17. The method of claim 16, wherein:

the correlation coefficient is selected from a plurality of test correlation coefficients, each of the test correlation coefficients being used to calculate a respective test false identification rate in the same manner that the correlation coefficient is used to determine the false positive identification rate, and

the test correlation coefficient having a test false identification rate that is closest within the false positive identification rate is selected as the correlation coefficient.

18. The method of claim 16, wherein the correlation coefficient is selected by initially selecting a test correlation coefficient to determine a test false identification rate in the same manner that the correlation coefficient is used to determine the false positive identification rate, and if the test false identification rate is not within the false positive identification rate, iteratively adjusting the test correlation coefficient until the test false identification rate is within the false positive identification rate, and then selecting the test correlation coefficient as the false positive identification rate.

19. A computer usable medium having computer readable code embodied therein for causing a computer to:

access data representing a plurality of expression patterns of peptides expressed from one or more samples;

using the accessed data, identify at least one protein associated with the plurality of peptide expression patterns;

select a correlation coefficient useable for determining a correlation between each at least one protein and a plurality of expression patterns of peptides identified as associated therewith, the correlation coefficient having a correlation threshold value and a coverage threshold value; and

using at least the correlation coefficient, identify at least one of a relatively high-confidence association and at least one of a relatively low-confidence association of precursor proteins with the peptides expressed from the one or more samples, by: identifying a largest subset of the plurality of expression patterns associated with the each at least one protein, the subset having pairwise correlation above the correlation threshold value; and identifying the each at least one protein as (i) a at least one relatively high-confidence association of precursor proteins if the subset size is greater or equal to the coverage threshold value, and (ii) a at least one relatively low-confidence association of precursor proteins if the subset size is small than the coverage threshold value.
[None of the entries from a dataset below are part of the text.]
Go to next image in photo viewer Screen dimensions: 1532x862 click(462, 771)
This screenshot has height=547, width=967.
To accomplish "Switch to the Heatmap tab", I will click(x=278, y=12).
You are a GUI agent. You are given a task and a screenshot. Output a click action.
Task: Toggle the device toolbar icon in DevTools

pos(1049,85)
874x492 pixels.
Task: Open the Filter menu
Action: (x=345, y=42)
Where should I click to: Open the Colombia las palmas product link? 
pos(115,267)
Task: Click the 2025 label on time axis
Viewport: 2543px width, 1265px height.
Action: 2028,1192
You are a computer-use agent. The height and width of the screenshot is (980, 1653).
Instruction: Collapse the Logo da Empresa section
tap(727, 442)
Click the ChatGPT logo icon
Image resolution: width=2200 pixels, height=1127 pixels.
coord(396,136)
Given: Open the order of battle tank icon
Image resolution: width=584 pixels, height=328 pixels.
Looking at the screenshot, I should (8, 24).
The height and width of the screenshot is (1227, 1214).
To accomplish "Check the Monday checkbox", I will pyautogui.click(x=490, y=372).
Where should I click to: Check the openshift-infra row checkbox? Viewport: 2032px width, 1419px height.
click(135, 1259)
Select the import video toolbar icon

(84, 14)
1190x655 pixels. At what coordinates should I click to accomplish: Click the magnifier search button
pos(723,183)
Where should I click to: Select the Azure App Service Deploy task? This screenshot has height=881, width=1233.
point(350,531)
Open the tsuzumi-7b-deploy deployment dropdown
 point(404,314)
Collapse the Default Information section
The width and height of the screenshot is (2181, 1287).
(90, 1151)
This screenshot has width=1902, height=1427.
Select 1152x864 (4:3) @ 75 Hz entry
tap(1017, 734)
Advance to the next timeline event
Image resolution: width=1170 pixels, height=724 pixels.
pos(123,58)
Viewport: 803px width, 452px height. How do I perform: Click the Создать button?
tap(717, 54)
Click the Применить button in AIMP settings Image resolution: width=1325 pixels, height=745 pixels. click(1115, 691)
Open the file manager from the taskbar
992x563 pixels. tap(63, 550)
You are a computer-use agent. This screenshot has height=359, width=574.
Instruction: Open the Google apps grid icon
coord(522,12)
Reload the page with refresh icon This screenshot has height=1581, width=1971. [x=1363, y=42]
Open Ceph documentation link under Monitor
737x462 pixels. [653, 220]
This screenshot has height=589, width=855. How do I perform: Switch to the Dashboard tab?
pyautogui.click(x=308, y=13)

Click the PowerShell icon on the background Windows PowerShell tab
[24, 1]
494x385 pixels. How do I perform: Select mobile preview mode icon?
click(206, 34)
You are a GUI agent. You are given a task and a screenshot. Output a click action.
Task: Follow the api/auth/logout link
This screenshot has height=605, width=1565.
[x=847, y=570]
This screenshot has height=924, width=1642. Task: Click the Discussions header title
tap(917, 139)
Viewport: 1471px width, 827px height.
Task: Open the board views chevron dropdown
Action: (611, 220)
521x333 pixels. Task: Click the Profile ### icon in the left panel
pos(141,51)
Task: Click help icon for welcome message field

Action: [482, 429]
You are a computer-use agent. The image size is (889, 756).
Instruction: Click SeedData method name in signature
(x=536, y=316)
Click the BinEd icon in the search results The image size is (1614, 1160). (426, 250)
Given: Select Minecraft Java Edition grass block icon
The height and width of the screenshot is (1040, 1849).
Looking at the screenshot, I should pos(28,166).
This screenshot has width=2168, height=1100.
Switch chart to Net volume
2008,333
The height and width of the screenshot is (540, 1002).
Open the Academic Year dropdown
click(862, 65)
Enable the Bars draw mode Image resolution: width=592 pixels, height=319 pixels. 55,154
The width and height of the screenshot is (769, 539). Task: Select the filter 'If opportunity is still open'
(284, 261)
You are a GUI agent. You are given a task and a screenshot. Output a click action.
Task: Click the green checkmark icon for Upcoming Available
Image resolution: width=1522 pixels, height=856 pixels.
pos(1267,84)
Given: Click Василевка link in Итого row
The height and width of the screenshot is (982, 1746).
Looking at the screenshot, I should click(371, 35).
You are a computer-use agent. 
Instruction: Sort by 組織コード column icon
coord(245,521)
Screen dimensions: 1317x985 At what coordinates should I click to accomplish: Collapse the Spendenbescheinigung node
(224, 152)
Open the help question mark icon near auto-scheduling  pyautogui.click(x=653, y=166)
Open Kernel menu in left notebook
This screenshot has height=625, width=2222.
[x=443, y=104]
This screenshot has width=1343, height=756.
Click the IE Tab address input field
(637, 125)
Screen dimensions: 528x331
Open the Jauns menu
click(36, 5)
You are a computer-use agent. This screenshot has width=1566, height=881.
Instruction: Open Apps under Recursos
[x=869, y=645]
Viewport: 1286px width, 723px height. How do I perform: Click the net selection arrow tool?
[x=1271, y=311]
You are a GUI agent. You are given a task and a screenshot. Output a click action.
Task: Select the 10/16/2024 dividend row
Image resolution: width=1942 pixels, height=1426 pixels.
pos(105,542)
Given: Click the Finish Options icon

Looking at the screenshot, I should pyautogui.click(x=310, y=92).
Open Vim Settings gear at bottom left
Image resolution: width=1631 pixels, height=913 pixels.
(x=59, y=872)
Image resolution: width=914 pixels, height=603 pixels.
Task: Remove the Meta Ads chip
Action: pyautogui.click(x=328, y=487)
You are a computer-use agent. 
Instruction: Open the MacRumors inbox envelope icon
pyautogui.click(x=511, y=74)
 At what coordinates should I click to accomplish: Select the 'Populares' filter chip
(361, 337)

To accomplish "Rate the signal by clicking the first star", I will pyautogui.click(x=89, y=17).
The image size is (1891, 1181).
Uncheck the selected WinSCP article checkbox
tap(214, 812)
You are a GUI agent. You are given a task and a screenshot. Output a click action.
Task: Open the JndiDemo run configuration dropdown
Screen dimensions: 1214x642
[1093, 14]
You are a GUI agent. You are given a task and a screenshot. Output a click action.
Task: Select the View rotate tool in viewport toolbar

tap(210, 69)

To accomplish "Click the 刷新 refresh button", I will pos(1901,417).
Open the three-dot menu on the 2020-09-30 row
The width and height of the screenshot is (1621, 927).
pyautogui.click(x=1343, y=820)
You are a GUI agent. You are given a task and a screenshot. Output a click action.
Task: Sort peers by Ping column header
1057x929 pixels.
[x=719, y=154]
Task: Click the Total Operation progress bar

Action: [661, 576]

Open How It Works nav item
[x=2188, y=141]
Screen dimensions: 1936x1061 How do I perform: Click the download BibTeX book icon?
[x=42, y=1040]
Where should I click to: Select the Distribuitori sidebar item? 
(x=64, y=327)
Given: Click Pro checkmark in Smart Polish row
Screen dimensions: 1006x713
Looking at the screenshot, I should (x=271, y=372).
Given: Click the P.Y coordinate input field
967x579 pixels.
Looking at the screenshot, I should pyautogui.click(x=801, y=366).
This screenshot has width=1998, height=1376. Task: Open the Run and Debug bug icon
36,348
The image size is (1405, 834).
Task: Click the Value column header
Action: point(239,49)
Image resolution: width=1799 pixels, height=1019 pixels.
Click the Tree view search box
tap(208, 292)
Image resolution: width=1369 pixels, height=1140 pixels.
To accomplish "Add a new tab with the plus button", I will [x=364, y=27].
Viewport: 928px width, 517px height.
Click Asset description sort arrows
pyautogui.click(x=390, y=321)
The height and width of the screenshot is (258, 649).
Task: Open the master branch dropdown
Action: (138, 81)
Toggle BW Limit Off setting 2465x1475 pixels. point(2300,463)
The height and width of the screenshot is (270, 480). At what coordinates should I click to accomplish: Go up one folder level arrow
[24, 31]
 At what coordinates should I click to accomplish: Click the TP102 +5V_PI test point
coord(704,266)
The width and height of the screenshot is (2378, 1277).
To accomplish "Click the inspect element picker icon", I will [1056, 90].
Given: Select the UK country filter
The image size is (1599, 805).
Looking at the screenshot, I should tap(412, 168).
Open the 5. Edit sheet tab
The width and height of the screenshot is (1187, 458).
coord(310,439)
20. The computer usable medium of claim 19, wherein the computer readable code embodied therein further causes the computer to:

access second data representing randomized expression patterns of peptides;

using at least the correlation coefficient, identify from the second data at least one of a relatively high-confidence by-chance association and at least one of a relatively low-confidence by-chance association of the at least one proteins with the peptide expressed from the one or more samples, by: identifying in the second data a largest subset of the plurality of expression patterns by-chance associated with the each at least one protein, the subset having pairwise correlation above the correlation threshold value, and identifying the each at least one protein as (i) a at least one relatively high-confidence by-chance association if the subset size is greater or equal to the coverage threshold value, and (ii) a at least one relatively low-confidence by-chance association if the subset size is small than the coverage threshold value;

determine a false positive rate as a ratio of a total of the at least one relatively high-confidence association of the precursor proteins over a total of the at least one relatively high-confidence by-chance association of the at least one proteins with the peptide expressed from the one or more samples; and

evaluate whether the false positive rate is unacceptable, and if it is unacceptable, then selecting a new correlation threshold to replace the correlation threshold for use in repeating the said identifying steps until the false positive rate is acceptable.